WHAT YOU HAVE TO DO:
Nothing should appear in the answer except the lines from the one containing "Close the comments panel" through the end of the listing, repeated exactly.

***** DATA RECORDS *****

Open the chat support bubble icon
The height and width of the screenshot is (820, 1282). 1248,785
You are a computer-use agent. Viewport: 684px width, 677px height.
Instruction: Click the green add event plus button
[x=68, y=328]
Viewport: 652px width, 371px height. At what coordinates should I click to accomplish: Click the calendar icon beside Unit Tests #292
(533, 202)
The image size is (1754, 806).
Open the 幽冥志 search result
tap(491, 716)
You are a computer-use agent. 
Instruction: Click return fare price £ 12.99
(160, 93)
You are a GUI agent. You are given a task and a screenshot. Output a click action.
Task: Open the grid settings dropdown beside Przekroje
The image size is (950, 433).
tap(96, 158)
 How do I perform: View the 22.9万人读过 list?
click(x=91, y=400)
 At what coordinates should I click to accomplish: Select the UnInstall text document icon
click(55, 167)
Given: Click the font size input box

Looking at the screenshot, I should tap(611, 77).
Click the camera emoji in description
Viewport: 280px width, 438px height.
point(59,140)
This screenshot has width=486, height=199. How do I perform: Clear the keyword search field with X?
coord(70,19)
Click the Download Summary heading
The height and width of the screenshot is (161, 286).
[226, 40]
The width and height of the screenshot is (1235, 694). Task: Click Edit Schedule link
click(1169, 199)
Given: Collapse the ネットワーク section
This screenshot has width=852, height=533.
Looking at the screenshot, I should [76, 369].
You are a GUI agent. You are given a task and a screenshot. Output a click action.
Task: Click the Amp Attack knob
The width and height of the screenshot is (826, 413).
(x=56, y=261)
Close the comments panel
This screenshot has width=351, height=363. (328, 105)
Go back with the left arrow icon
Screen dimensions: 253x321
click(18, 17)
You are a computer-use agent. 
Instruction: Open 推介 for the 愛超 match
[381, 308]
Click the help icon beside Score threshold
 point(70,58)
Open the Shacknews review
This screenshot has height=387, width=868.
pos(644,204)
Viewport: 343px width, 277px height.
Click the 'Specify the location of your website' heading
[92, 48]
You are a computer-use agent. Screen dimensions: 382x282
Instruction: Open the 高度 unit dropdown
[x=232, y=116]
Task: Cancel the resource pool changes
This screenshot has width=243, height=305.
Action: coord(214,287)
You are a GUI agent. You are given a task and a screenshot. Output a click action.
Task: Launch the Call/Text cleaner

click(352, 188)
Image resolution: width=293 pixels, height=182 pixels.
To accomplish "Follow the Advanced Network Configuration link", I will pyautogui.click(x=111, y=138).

*****

SOLUTION:
Close the comments panel
This screenshot has width=351, height=363. (328, 105)
Go back with the left arrow icon
Screen dimensions: 253x321
click(18, 17)
You are a computer-use agent. 
Instruction: Open 推介 for the 愛超 match
[381, 308]
Click the help icon beside Score threshold
 point(70,58)
Open the Shacknews review
This screenshot has height=387, width=868.
pos(644,204)
Viewport: 343px width, 277px height.
Click the 'Specify the location of your website' heading
[92, 48]
You are a computer-use agent. Screen dimensions: 382x282
Instruction: Open the 高度 unit dropdown
[x=232, y=116]
Task: Cancel the resource pool changes
This screenshot has width=243, height=305.
Action: coord(214,287)
You are a GUI agent. You are given a task and a screenshot. Output a click action.
Task: Launch the Call/Text cleaner

click(352, 188)
Image resolution: width=293 pixels, height=182 pixels.
To accomplish "Follow the Advanced Network Configuration link", I will pyautogui.click(x=111, y=138).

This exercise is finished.